**Exercise prompt:** Present each line of the entries below that holds the word "agent".

**Supplied data:**
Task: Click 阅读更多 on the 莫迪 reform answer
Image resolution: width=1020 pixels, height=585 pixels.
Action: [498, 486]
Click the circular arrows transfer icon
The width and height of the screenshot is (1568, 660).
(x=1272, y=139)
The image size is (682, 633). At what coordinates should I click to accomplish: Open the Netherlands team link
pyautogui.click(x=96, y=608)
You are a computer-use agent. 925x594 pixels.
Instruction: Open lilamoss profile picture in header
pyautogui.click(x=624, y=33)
==
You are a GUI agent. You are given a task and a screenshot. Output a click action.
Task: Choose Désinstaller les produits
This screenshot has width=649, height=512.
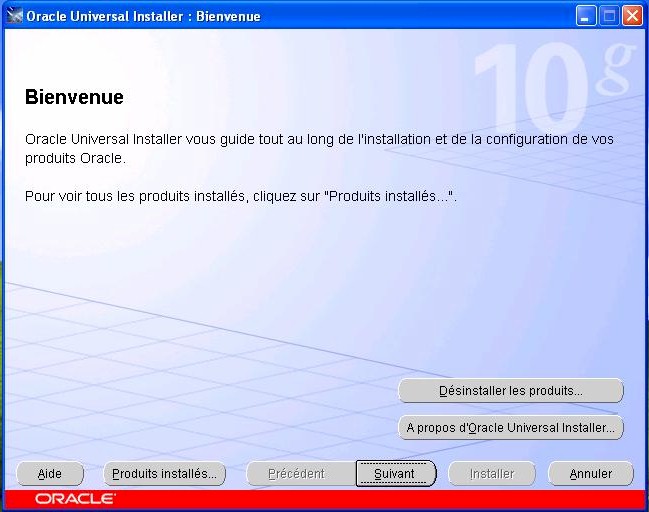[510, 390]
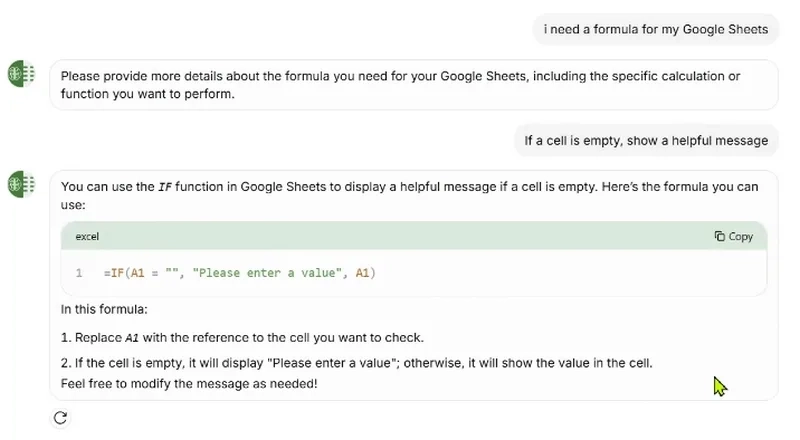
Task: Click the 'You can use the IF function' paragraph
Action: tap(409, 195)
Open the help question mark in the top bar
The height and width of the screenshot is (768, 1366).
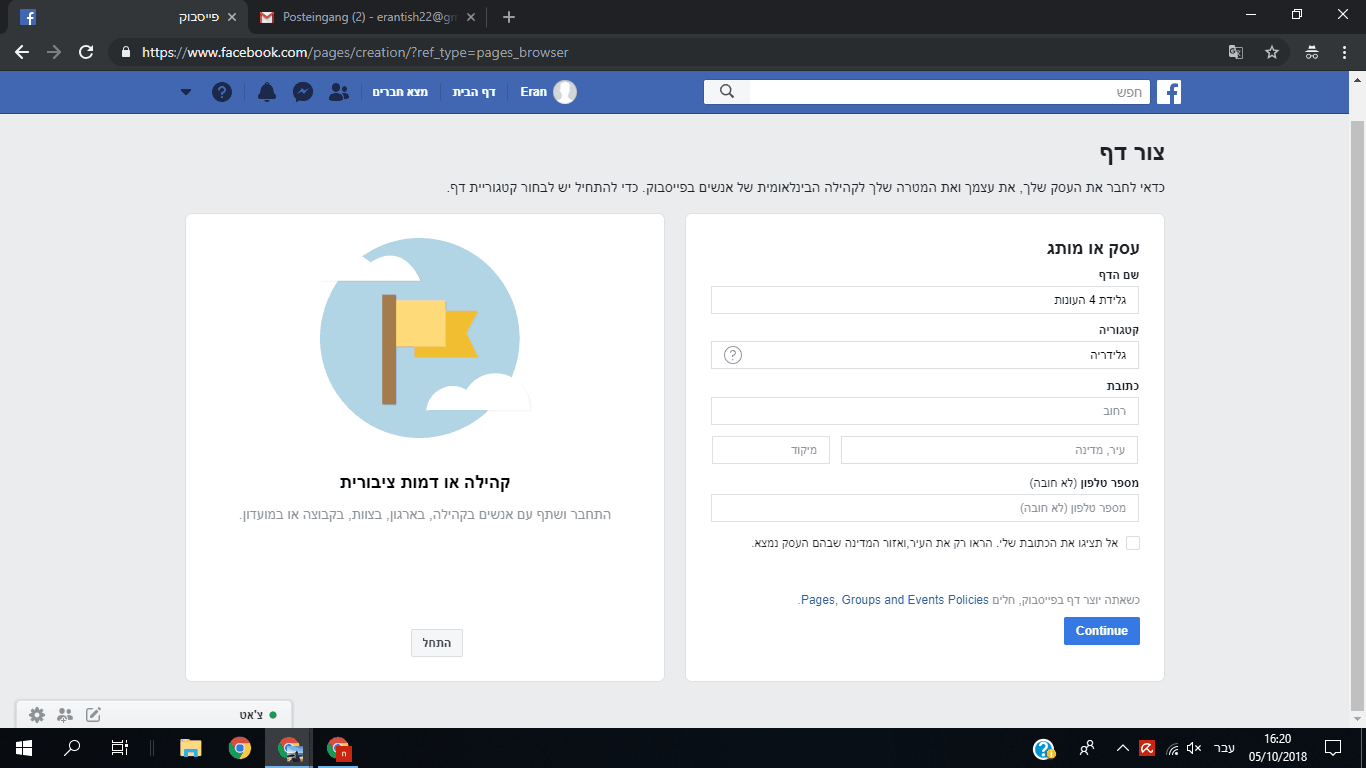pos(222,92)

**Answer below:**
You are a computer-use agent. 925x594 pixels.
You are a GUI agent. You are given a task and a screenshot. Output a click action.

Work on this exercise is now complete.